▶ Exercise text:
Under this ruling a mass of testimony, covering a good many occasions, and extending over a long period of time, was introduced, tending to show that Mr. Thompson was. absent from the boiler-room under such conditions that his absence was negligence, and that upon at least one occasion he had been warned that disastrous results would follow his conduct. The respondent gave his version of' these absences, so far as he could recall them; his testimony tending to show that they were not of a negligent character, and that usually some one was left in charge of the boiler when he was away. The court was asked to charge, in relation to this testimony, as follows:

‘ ‘ For the purpose of determining whether the respondent is guilty of negligence, as charged in the indictment, you are not at liberty to consider whether, on days and times before the explosion, the respondent had been: (a) Negligent in the operation or care of his boiler in any manner; nor (b) whether he had been drinking rum; nor (c) whether, while the boiler was in operation, he ever stood in the alley for any reason; nor (d) whether, while the boiler was in operation, he ever stood on the front steps of the Journal Building; nor (e) whether he ever left the boiler in charge of others; nor (/) whether, while the-boiler was in operation, he slept in the boiler-room; nor (g) whether he ever, absented himself from the boiler during the noon hour.”

▶ Activity: Translate into French this sentence from the court opinion above: "The court was asked to charge, in relation to this testimony, as follows:"

▶ Data extracts:
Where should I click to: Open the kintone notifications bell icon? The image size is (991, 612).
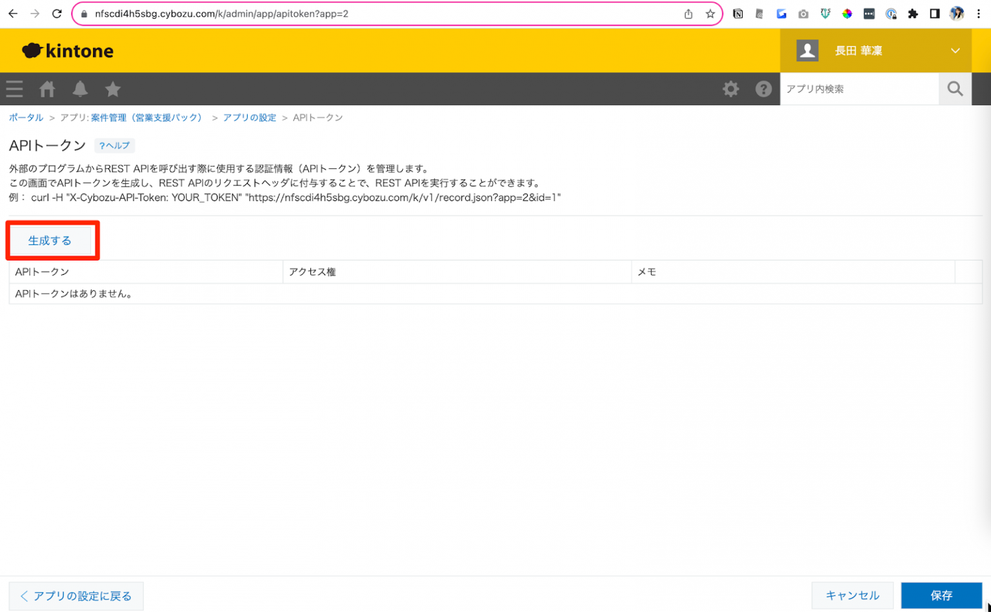pos(79,89)
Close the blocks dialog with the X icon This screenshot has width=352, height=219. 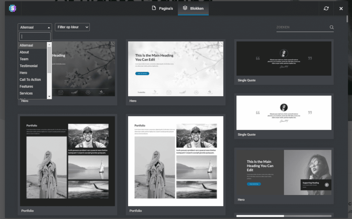(x=341, y=8)
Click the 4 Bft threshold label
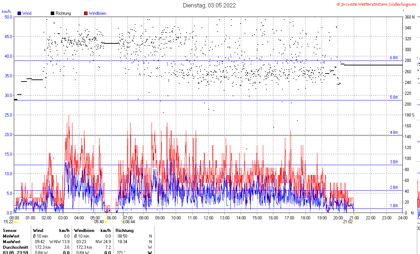Viewport: 420px width, 254px height. coord(394,133)
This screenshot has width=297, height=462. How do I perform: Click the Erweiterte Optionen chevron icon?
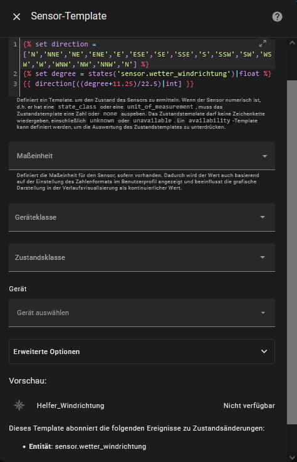(264, 352)
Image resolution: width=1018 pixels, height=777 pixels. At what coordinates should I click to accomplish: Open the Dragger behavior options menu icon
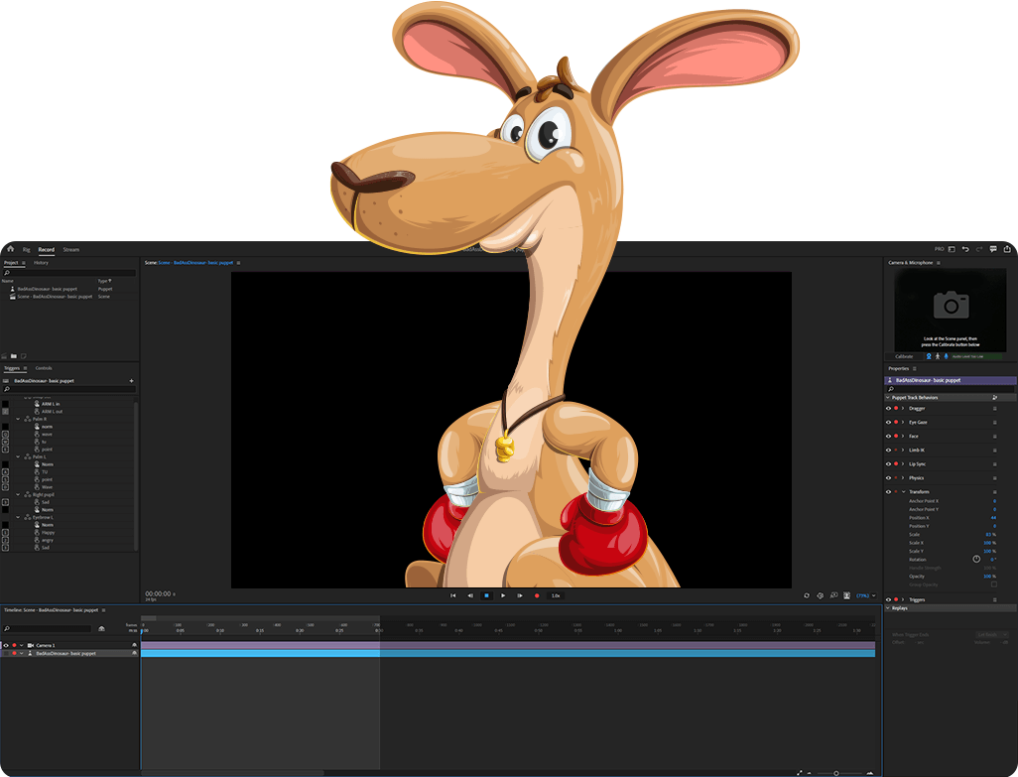point(994,408)
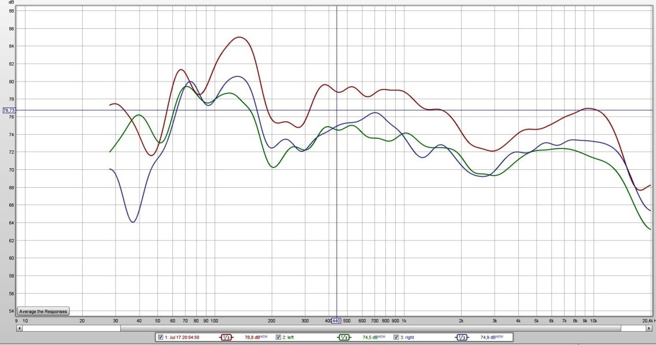Screen dimensions: 656x345
Task: Click the 74,5 dB green trace value
Action: (x=370, y=337)
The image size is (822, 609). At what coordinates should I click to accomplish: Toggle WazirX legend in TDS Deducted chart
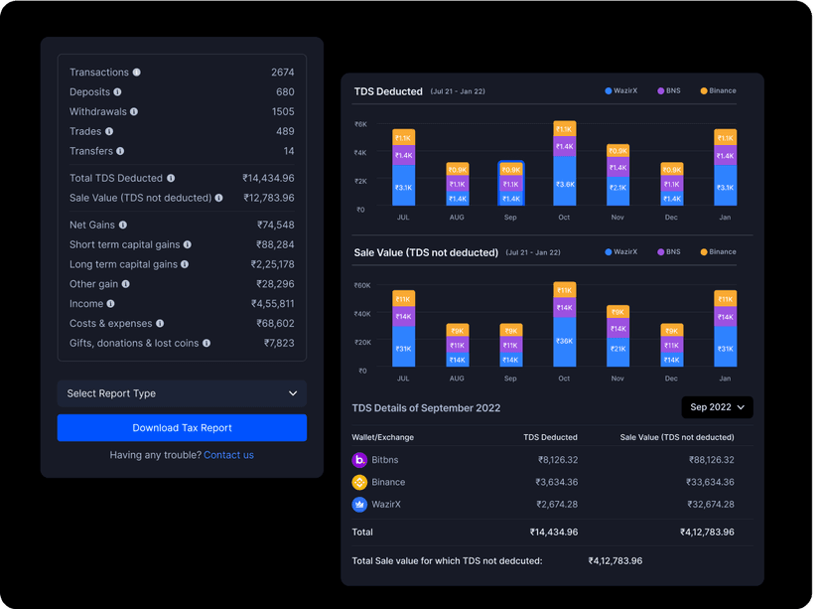pyautogui.click(x=620, y=91)
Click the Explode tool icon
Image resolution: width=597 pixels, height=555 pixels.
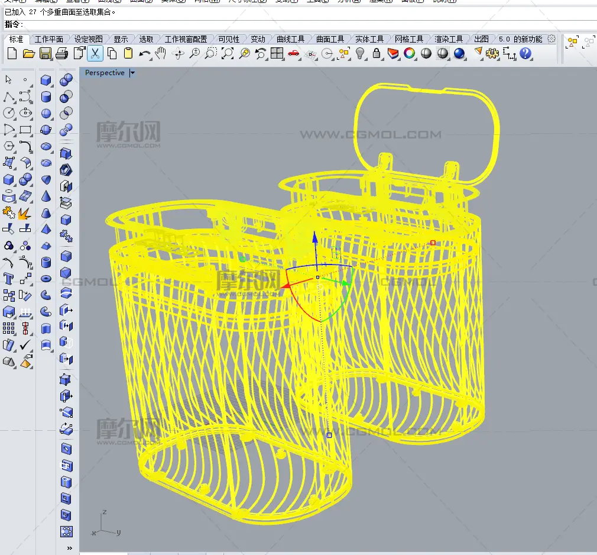(x=25, y=213)
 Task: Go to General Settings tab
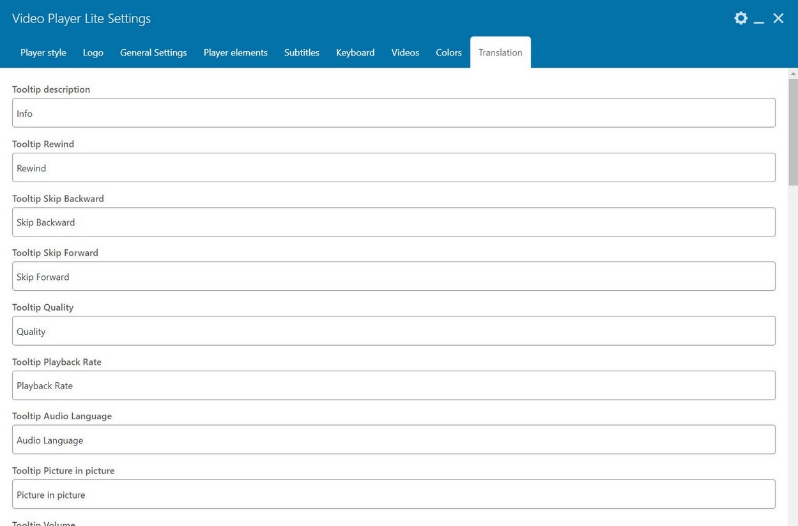point(153,52)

▶ Final answer: On a demandé à la cour de donner au jury, relativement à ce témoignage, les instructions suivantes :